## EXERCISE GOAL
Which lines of the material below contain the string "click"? Select each one and copy it out in full.

begin DATA RECORDS

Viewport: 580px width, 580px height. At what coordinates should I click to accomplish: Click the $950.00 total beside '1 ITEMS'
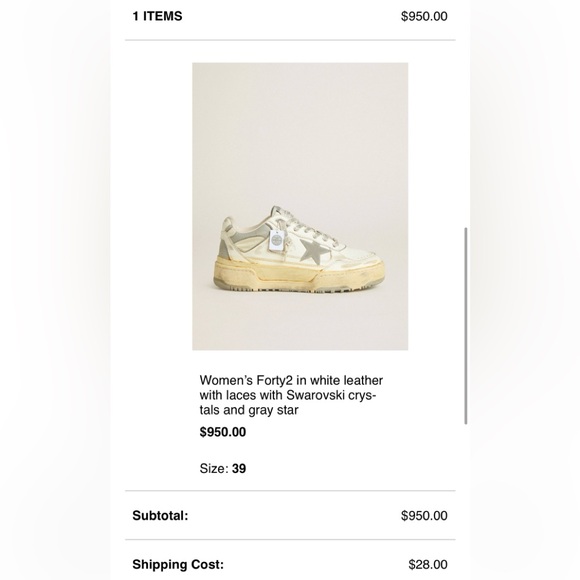[x=424, y=16]
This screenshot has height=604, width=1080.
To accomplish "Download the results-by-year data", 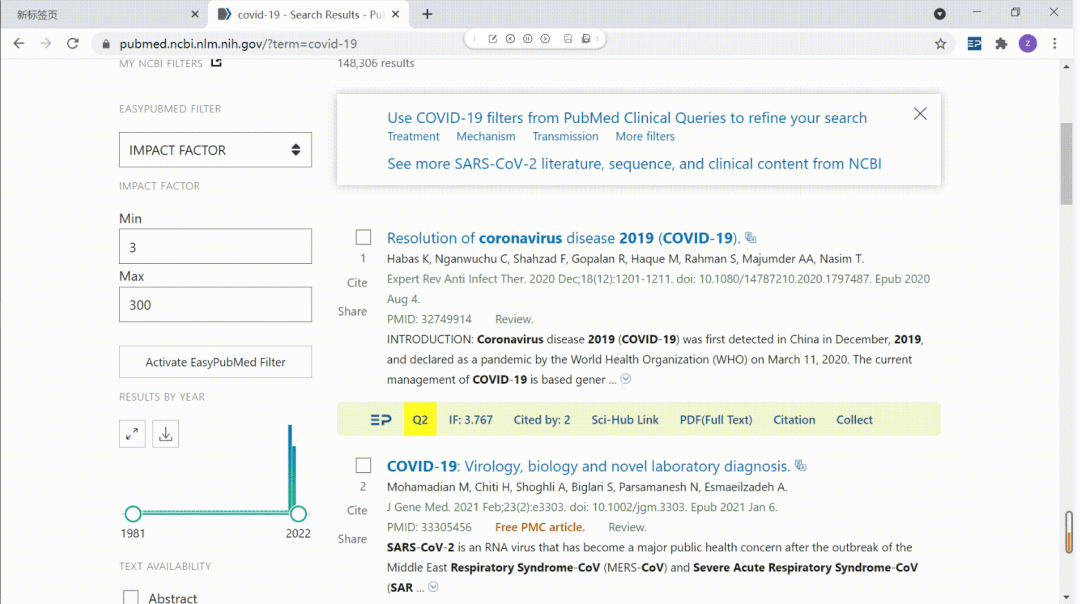I will [166, 434].
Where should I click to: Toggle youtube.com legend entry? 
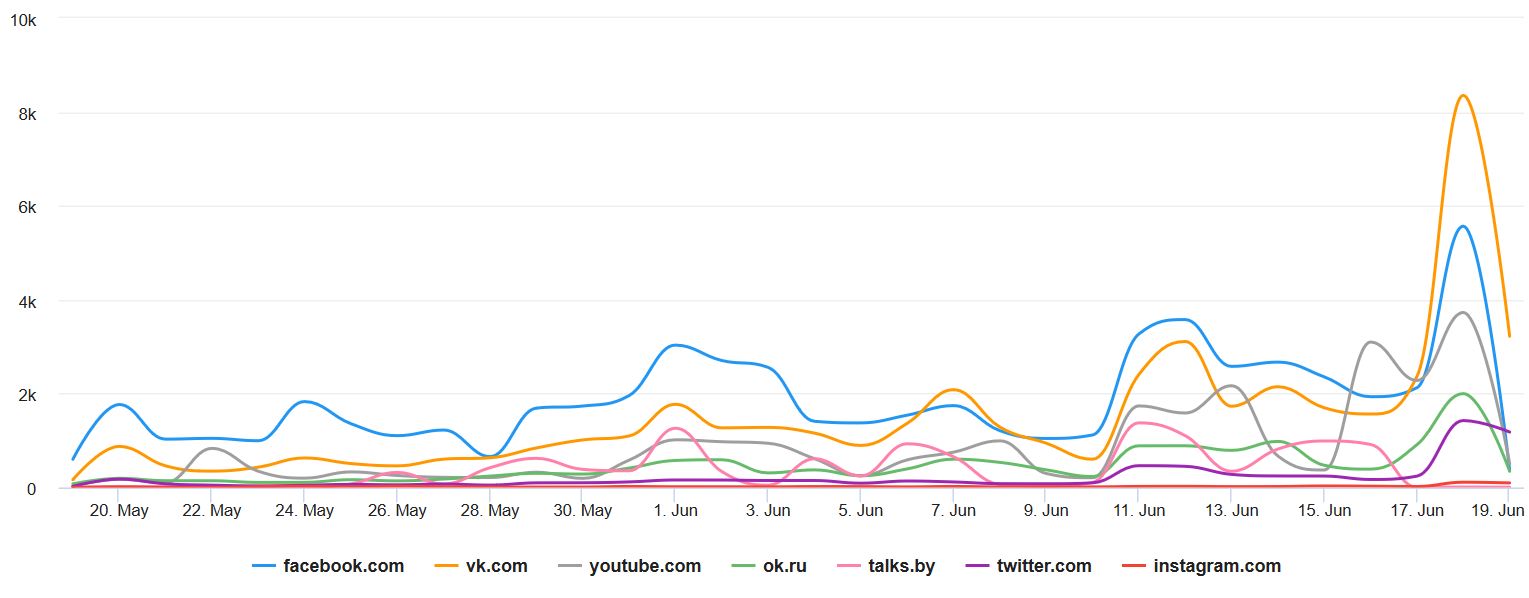[644, 566]
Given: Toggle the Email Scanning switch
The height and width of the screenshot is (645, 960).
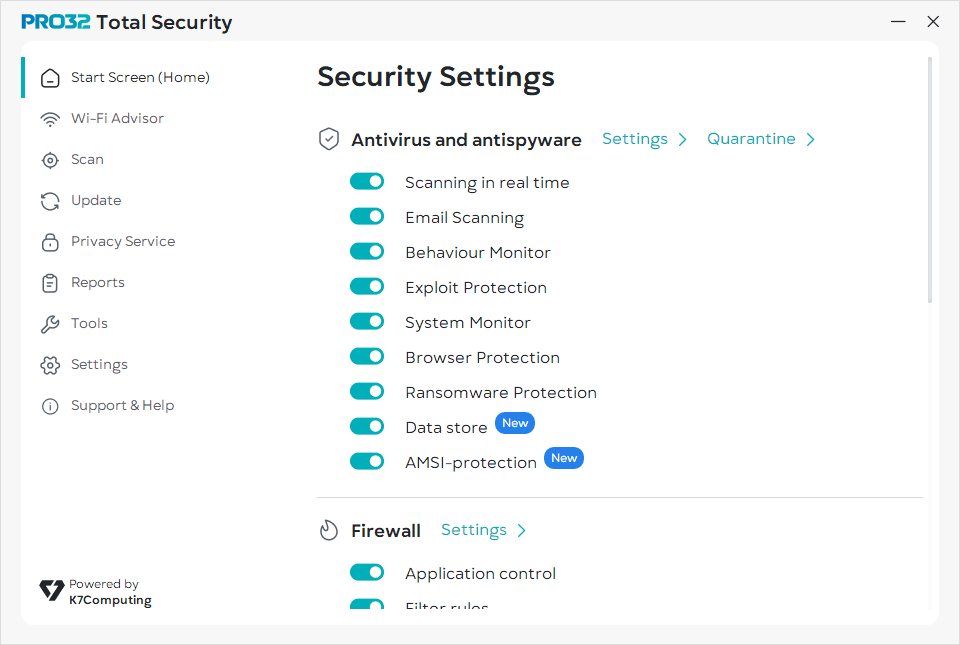Looking at the screenshot, I should tap(367, 217).
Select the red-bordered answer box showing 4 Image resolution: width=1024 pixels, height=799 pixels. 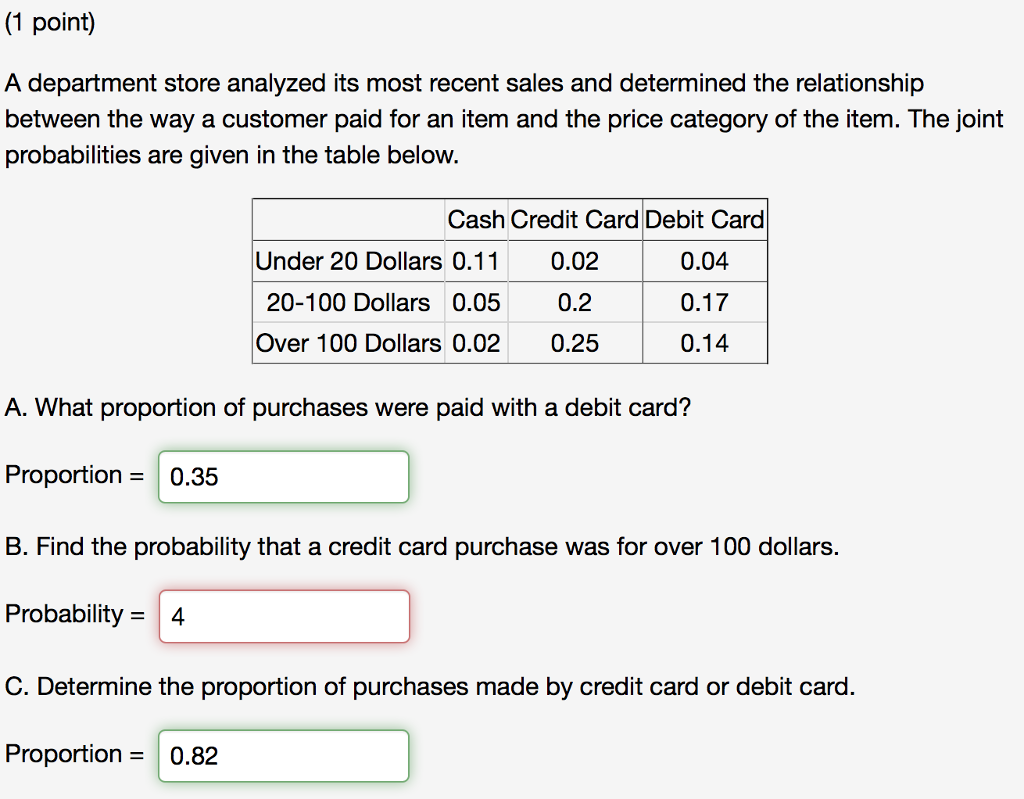[283, 616]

end DATA RECORDS

## COMPLETED TASK
Viewport: 580px width, 580px height. At what coordinates should I click to accomplish: Click the $950.00 total beside '1 ITEMS'
Where should I click to: Toggle youtube.com legend entry? 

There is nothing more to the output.